Bisnis.com, JAKARTA – Virus corona (Covid-19) ditemukan betah berlama-lama mengudara di dalam ruangan yang penuh sesak ataupun ruangan yang minim ventilasi.
Penelitian baru menemukan potongan-potongan materi genetik virus tersebut melayang di udara toilet rumah sakit, bagian dalam ruangan yang dijejali banyak orang, dan kamar-kamar di mana staf medis melepas alat pelindung.
Dalam melakukan penelitiannya, para peneliti, yang dipimpin oleh Ke Lan dari Wuhan Universitas, membuat semacam 'perangkap' aerosol (partikel yang tertahan di udara) di dua rumah sakit di Wuhan, China, kota asal virus corona jenis baru penyebab Covid-19.
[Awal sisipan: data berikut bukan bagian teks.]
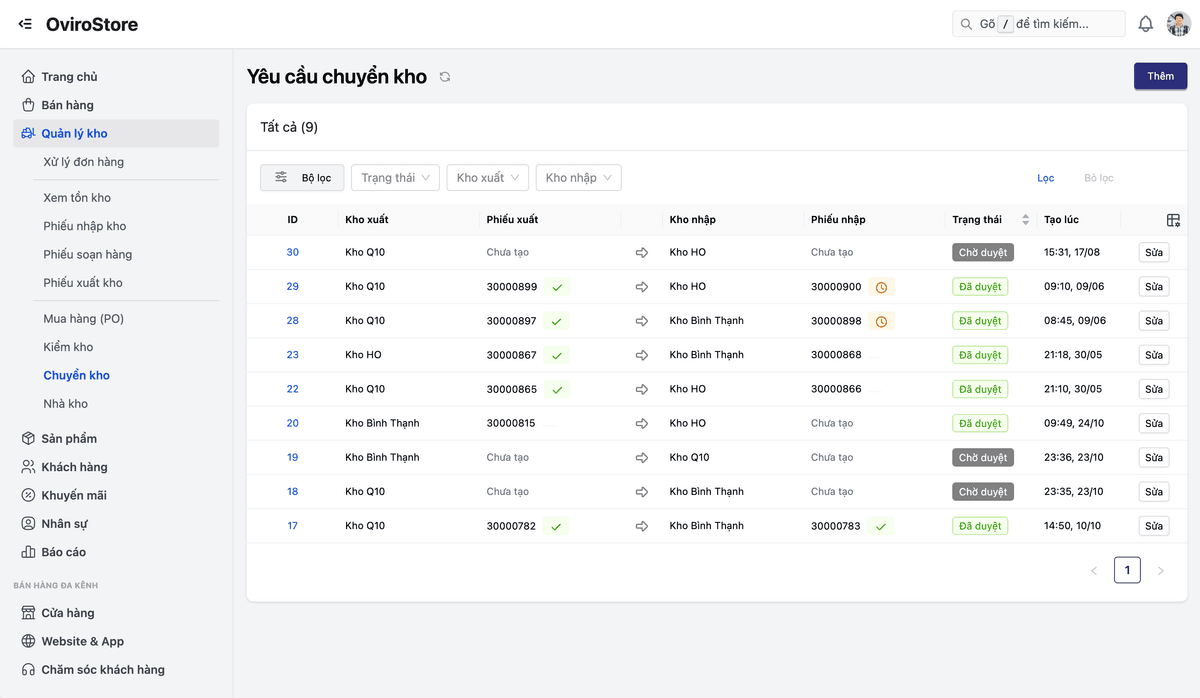
Task: Toggle the Bộ lọc filter panel button
Action: tap(302, 178)
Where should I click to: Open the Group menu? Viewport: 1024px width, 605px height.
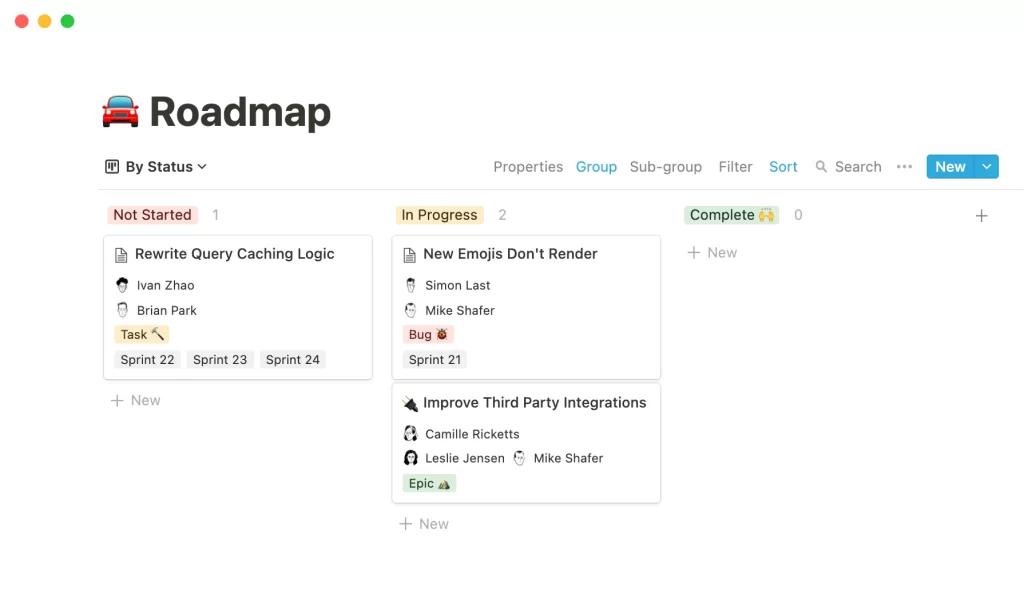596,167

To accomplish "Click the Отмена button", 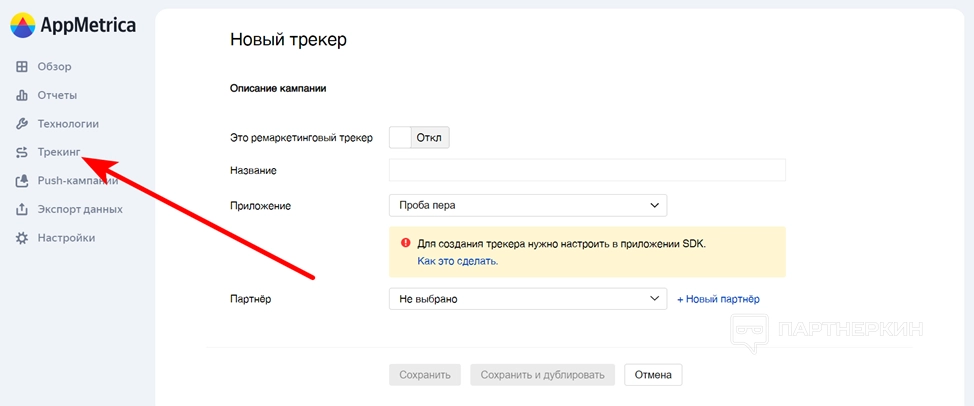I will coord(653,375).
Mereka lalu menemukan aerosol di ruang-ruang perawatan, supermarket, dan bangunan tempat tinggal. Ada pula yang terdeteksi di toilet dan dua daerah yang dilewati banyak orang, termasuk ruang tertutup di dekat salah satu rumah sakit.
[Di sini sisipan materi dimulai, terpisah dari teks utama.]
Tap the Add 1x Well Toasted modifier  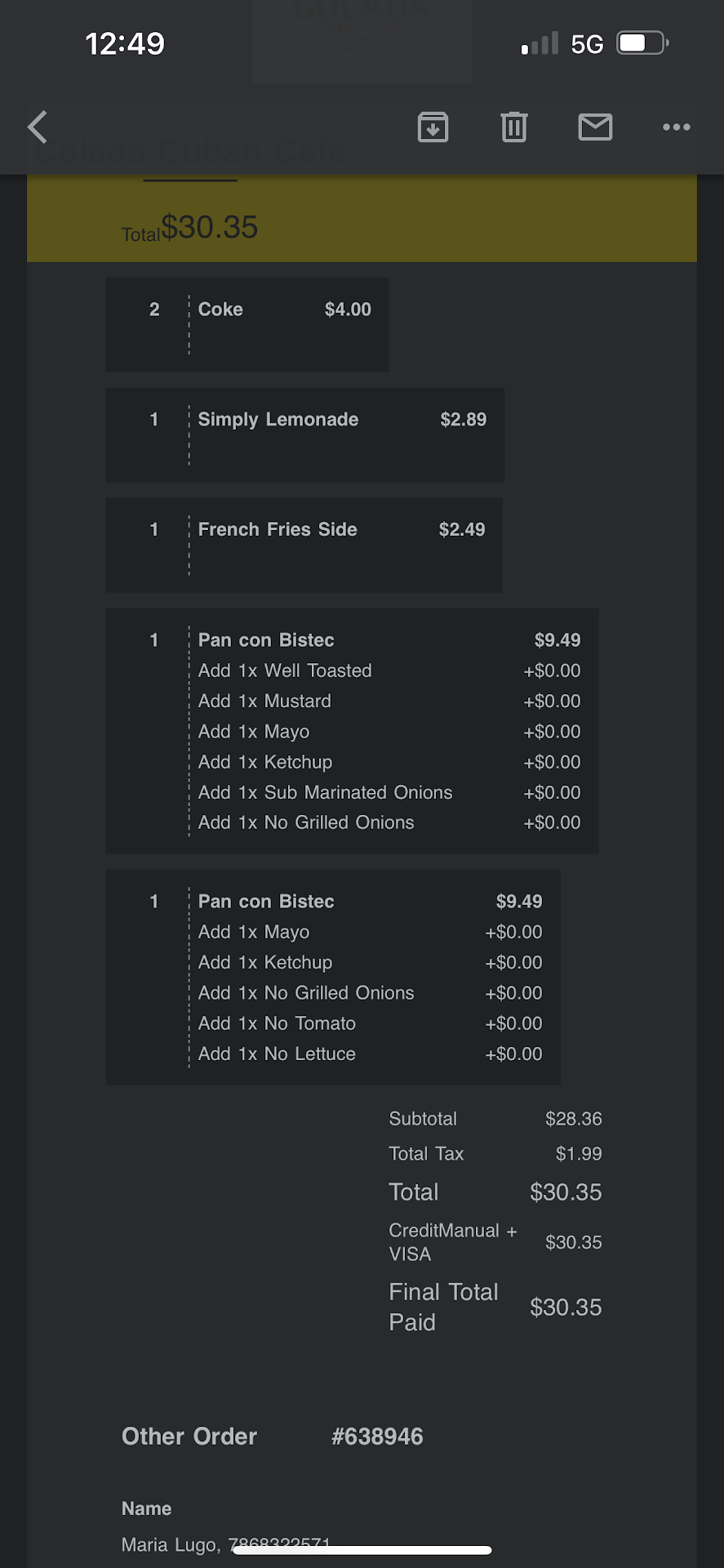(x=285, y=670)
Konsentrasi yang tinggi utamanya muncul di ruangan-ruangan di mana staf medis melepas alat pelindung. Hal ini dapat menunjukkan bahwa partikel yang mencemari peralatan mereka kembali mengudara ketika masker, sarung tangan, dan pakaian mereka dilepas.
“Temuan ini menyoroti pentingnya ventilasi, membatasi keramaian, dan upaya sanitasi yang cermat,” ungkap para peneliti, seperti dilansir melalui Bloomberg.
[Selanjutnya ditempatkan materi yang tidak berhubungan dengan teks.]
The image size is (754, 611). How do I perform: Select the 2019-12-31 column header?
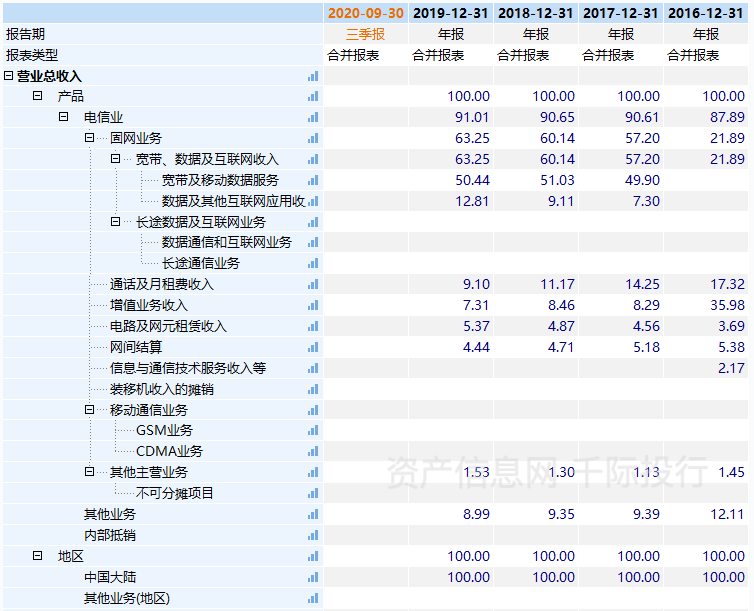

Pertanyaan tentang seberapa mudah virus corona dapat menyebar di udara telah menjadi bahan perdebatan. Organisasi Kesehatan Dunia (WHO) mengatakan risiko itu terbatas pada keadaan-keadaan tertentu.
Namun, seiring dengan bertambahnya jumlah kasus terinfeksi di seluruh dunia hingga menembus total 3 juta kasus per hari ini, para ilmuwan berusaha memahami dengan tepat bagaimana kontaminasi virus corona dapat terjadi.
Setiap orang diketahui mengeluarkan dua jenis droplet atau percikan cairan tubuh ketika mereka bernapas, batuk, atau berbicara.
Droplet yang lebih besar jatuh ke tanah sebelum menguap, sehingga menyebabkan kontaminasi sebagian besar melalui benda-benda di mana percikan itu mengendap. Adapun droplet lebih kecil, yang kemudian membentuk aerosol, bisa bertahan di udara selama berjam-jam.
Meski demikian, penelitian tersebut, yang diterbitkan di jurnal Nature Research pada Senin (27/4/2020), tidak berupaya memastikan apakah partikel-partikel yang ada di udara itu dapat menyebabkan infeksi.